Documentfragment:
Frankrijk verlaagt episiotomiegebruik drastisch – zonder toename in ernstige rupturen
Frankrijk heeft sinds 2005 actief ingezet op het verlagen van het episiotomiepercentage. Nieuwe onderzoeksdata tonen aan dat dit beleid succesvol is: in 2021 kreeg nog maar 8,3% van de vrouwen een knip, zonder significante toename van ernstige rupturen.
Op basis van wetenschappelijke literatuur waarin werd aangetoond dat selectief gebruik van episiotomie beter is dan routinematig gebruik, introduceerde Frankrijk in 2005 een richtlijn om het episiotomiepercentage te verlagen. In 2003 kreeg 71% van de nulliparae een episiotomie. De nieuwe richtlijn adviseerde om dit percentage terug te brengen naar maximaal 30%. Een recent onderzoek onderzocht of deze daling daadwerkelijk is ingezet en of dit effect had op de incidentie van 3e- en 4e-graads (obstetric anal sphincter injury (OASI)) rupturen.

Jouw opdracht:
Geef de tekst over het episiotomiebeleid in Frankrijk volledig en woordelijk weer.

Datasetfragmenten:
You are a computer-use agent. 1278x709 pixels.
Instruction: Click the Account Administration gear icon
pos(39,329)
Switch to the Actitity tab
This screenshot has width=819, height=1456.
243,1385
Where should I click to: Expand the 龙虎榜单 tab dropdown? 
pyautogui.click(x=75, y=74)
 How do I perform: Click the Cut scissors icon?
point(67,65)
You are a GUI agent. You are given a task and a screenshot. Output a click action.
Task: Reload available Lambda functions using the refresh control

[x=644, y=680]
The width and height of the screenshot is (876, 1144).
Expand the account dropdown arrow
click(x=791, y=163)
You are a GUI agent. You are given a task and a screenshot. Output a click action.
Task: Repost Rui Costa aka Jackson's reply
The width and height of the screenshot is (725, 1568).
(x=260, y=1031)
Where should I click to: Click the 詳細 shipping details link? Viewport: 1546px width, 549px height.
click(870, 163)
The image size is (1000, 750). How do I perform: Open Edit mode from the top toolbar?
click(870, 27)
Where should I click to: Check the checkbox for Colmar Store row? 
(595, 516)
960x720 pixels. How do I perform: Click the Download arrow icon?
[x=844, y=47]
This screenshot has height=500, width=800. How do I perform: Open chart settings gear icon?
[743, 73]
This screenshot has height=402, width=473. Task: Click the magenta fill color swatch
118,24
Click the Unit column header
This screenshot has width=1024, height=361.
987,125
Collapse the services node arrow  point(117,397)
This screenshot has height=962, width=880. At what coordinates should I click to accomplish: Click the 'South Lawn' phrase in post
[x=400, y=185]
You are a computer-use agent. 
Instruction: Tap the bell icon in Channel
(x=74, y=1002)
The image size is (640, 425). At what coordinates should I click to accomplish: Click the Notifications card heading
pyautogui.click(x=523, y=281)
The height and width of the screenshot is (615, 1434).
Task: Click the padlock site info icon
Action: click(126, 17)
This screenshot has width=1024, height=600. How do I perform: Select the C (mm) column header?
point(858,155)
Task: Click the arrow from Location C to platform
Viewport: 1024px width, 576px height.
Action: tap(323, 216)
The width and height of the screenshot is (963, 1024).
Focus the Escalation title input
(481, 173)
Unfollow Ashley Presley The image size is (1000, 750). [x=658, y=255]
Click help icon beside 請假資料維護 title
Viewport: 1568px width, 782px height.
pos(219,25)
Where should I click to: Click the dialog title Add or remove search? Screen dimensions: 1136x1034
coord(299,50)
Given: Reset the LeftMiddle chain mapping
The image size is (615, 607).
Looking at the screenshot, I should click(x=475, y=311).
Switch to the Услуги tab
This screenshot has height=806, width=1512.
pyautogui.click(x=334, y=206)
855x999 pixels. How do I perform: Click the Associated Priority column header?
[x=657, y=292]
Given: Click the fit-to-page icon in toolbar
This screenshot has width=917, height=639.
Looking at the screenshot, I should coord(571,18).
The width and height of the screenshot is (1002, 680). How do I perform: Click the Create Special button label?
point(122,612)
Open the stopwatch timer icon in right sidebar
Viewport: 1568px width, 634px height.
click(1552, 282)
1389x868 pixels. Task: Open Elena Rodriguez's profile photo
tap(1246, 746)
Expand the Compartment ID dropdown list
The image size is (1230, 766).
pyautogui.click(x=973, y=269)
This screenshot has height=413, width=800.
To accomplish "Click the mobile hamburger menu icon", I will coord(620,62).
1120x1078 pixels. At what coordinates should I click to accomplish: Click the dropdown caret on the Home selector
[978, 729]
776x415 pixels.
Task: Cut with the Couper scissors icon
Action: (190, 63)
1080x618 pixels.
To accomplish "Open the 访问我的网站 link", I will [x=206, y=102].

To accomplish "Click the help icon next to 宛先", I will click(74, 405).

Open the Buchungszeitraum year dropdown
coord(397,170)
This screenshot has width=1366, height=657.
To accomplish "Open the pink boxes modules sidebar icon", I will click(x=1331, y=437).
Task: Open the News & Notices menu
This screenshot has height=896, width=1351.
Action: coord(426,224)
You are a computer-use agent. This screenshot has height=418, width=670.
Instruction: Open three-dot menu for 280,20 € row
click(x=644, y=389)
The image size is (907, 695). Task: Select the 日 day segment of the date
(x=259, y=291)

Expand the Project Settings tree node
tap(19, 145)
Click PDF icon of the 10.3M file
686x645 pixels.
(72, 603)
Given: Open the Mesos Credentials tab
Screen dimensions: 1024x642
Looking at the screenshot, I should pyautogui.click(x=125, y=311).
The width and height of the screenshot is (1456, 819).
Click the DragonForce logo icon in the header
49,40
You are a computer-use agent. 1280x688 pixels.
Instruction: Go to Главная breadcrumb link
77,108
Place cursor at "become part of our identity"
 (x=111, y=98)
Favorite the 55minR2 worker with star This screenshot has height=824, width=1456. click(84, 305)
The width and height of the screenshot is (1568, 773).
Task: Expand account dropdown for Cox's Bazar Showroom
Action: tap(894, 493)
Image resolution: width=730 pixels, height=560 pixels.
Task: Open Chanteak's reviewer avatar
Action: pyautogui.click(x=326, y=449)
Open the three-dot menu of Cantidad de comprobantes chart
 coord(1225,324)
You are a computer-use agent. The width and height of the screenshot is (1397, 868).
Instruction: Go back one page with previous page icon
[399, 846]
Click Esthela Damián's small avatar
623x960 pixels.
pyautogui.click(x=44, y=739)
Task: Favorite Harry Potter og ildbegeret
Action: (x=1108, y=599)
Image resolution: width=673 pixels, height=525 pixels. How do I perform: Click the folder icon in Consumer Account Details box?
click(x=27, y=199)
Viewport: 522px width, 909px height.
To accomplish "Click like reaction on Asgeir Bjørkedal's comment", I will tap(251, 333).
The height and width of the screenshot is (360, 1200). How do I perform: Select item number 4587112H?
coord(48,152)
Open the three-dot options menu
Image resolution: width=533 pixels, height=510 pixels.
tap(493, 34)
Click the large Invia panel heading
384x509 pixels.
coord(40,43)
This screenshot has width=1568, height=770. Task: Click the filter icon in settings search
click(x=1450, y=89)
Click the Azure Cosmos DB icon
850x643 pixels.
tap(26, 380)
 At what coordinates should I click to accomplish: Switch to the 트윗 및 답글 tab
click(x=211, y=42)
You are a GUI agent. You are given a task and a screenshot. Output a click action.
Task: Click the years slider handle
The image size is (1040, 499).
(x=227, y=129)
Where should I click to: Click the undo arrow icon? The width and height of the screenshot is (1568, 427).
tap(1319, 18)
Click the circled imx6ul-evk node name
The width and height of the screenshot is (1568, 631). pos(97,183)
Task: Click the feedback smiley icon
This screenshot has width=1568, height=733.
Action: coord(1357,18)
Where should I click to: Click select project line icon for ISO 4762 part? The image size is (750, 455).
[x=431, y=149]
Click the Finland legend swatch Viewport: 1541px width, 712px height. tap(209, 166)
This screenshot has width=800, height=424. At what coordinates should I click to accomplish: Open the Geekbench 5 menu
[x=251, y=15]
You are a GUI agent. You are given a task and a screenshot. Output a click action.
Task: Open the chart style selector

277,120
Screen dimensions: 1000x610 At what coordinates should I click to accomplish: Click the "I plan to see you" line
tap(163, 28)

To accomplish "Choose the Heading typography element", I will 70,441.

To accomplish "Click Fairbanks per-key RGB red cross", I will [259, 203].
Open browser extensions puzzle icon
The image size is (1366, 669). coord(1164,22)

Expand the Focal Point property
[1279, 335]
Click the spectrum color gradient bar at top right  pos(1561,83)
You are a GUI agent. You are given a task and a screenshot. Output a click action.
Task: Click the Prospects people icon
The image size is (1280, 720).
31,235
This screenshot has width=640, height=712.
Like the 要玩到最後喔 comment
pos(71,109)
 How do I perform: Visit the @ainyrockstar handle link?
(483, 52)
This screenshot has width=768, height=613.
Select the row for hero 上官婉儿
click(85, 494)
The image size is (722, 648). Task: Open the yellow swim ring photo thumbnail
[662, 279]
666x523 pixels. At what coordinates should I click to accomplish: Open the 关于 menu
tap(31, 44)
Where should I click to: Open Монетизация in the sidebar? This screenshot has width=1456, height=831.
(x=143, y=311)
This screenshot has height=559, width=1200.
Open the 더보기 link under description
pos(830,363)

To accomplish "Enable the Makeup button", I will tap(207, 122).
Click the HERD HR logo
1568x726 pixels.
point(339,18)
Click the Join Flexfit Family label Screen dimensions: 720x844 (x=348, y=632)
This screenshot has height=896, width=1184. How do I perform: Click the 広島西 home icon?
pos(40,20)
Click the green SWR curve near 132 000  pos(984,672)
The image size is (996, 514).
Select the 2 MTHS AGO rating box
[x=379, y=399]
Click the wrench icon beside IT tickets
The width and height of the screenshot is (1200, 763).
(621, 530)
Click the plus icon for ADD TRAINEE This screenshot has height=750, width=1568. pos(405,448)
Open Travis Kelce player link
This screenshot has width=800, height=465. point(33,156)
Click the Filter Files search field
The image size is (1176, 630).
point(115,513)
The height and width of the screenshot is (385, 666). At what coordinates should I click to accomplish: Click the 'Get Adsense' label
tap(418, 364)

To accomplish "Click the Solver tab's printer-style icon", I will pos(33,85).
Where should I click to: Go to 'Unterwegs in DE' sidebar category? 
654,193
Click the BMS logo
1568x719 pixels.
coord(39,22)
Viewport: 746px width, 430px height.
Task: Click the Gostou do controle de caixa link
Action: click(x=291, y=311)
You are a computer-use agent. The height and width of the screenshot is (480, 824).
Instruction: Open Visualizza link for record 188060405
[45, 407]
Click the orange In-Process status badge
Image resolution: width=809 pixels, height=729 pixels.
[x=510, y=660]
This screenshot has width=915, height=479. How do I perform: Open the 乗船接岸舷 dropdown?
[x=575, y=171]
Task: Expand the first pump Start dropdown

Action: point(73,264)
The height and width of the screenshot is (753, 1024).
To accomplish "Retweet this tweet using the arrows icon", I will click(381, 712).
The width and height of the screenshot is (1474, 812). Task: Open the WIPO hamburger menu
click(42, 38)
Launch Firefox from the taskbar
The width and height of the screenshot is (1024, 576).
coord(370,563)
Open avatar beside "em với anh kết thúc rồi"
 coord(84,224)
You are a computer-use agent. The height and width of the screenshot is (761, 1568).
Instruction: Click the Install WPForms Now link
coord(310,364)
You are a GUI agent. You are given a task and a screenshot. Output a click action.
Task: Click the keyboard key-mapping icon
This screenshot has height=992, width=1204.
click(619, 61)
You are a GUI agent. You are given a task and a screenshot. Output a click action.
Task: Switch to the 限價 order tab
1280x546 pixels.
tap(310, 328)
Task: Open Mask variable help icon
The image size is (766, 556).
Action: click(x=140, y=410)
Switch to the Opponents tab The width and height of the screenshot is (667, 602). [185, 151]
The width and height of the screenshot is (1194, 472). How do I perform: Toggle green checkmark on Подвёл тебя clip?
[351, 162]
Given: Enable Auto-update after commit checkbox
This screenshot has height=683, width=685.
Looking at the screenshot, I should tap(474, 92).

Resultaat oefening:
Frankrijk verlaagt episiotomiegebruik drastisch – zonder toename in ernstige rupturen
Frankrijk heeft sinds 2005 actief ingezet op het verlagen van het episiotomiepercentage. Nieuwe onderzoeksdata tonen aan dat dit beleid succesvol is: in 2021 kreeg nog maar 8,3% van de vrouwen een knip, zonder significante toename van ernstige rupturen.
Op basis van wetenschappelijke literatuur waarin werd aangetoond dat selectief gebruik van episiotomie beter is dan routinematig gebruik, introduceerde Frankrijk in 2005 een richtlijn om het episiotomiepercentage te verlagen. In 2003 kreeg 71% van de nulliparae een episiotomie. De nieuwe richtlijn adviseerde om dit percentage terug te brengen naar maximaal 30%. Een recent onderzoek onderzocht of deze daling daadwerkelijk is ingezet en of dit effect had op de incidentie van 3e- en 4e-graads (obstetric anal sphincter injury (OASI)) rupturen.